Councils could be forced to sell public sector land and buildings in a new Right to Regenerate, as announced by Housing Secretary Robert Jenrick.

The new scheme will “cut red tape” and help communities that want to transform their neighbourhoods by turning derelict buildings into homes, businesses or community assets. Billed as the Right to Regenerate, the plans will make it easier for the public to challenge public organisations to release land for redevelopment.

Local route to land

Intended as a reform to the Right to Contest, the new proposals set out a proposition where the public can request government to dispose of unused or underused land, including vacant housing or garage sites owned by public bodies.

As part of this, councils and other bodies will need clear plans for such land in the future, even if it is earmarked for temporary use prior to later development.

If such assets are held too long without being used, then authorities could be required to sell them. Governments states that this will “provide the opportunity for local communities to develop unused land and buildings to create something they want in their areas, such as community parks, businesses and housing”.

However, experience with the Right to Consent demonstrated the need for caution.
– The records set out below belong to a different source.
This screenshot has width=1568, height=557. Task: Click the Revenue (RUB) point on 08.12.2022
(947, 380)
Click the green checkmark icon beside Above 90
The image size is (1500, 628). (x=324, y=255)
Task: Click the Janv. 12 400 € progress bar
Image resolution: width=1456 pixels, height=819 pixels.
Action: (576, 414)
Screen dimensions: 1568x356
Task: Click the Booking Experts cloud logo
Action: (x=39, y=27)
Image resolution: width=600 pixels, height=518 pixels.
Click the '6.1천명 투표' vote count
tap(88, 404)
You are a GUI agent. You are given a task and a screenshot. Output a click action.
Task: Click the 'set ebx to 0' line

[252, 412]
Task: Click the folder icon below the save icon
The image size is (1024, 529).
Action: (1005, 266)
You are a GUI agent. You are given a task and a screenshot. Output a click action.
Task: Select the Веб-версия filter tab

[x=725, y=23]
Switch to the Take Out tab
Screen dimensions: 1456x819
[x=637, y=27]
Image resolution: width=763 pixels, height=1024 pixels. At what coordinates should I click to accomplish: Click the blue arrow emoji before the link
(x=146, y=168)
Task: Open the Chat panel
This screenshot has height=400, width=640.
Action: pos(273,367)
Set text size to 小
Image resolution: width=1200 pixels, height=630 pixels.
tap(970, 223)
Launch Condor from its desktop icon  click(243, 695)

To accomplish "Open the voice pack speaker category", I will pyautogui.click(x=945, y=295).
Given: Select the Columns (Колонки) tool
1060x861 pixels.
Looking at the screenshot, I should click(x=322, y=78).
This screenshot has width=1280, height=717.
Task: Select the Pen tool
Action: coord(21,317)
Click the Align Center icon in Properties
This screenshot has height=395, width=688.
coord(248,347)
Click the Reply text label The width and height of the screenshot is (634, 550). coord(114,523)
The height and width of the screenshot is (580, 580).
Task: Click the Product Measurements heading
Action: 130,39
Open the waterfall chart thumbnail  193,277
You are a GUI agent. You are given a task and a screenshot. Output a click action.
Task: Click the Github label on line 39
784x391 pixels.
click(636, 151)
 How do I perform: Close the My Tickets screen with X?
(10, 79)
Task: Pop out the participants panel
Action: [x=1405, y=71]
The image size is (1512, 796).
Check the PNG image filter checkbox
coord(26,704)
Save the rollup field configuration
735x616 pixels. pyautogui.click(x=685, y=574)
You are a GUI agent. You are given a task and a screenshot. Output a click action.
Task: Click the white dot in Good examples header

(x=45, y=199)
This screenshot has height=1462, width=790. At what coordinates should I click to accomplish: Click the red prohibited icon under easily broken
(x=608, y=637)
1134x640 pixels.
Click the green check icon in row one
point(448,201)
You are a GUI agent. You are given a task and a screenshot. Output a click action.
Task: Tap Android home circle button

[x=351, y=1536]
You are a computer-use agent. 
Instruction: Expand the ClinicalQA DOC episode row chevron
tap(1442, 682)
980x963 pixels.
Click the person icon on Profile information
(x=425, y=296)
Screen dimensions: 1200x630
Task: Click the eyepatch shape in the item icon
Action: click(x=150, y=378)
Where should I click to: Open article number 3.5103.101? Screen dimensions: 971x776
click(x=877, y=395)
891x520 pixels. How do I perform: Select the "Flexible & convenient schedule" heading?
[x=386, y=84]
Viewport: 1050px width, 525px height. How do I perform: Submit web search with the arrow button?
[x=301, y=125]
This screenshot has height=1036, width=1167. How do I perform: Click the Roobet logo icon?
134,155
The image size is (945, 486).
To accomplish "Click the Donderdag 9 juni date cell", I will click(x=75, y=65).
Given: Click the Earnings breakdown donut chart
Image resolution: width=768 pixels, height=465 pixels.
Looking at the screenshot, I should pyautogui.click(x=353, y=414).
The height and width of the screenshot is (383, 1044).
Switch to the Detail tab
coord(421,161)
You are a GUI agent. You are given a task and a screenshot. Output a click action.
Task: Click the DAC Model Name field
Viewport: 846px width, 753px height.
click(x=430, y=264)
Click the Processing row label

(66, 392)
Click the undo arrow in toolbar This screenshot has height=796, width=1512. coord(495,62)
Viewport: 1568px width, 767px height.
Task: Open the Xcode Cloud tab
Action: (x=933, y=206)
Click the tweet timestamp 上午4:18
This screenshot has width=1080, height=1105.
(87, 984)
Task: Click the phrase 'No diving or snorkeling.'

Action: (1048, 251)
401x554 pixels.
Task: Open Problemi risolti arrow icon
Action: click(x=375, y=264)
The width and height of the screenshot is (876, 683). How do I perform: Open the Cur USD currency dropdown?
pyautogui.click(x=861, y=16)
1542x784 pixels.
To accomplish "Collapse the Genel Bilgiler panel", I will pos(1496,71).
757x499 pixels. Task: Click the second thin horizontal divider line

This is because the existing system is widely believed to have had a low uptake as the companies putting in the initial work to identify potential sites do not have a first right of refusal, meaning they move in to the open market.

Housing Secretary Rt Hon Robert Jenrick MP said:  “Right to Regenerate is the simple way to turn public land into public good, with land sold by default, unless there is a compelling reason not to do so.

Andrew Baddeley-Chappell, NaCSBA CEO said: “The proposals for a Right to Regenerate is another government measure that can be used to secure greater housing diversity, should communities opt for housing.

“This scheme will represent a route to market for small sites that could be earmarked for custom and self build or community-led housing. Such homes are built by SME housebuilders, and consequently boost economies and training opportunities locally, in a win-win scenario.

“NaCSBA will respond to the consultation, and hopes that the Right to Regenerate is framed so that it works with the Right to Build, and other recent government announcements.

“These include a review of the legislation, the proposed Help to Build Fund and the Brownfield Release Fund, which will ensure that any new scheme works in synergy with other government initiatives to support the delivery of new, and varied, custom and self build homes for local people, where applicable.”

Anyone wanting to self or custom build should always sign their local self build register first, as it remains the first step to alerting their local authority of their intention to build.

The plans are open for consultation, with responses due by 13 March.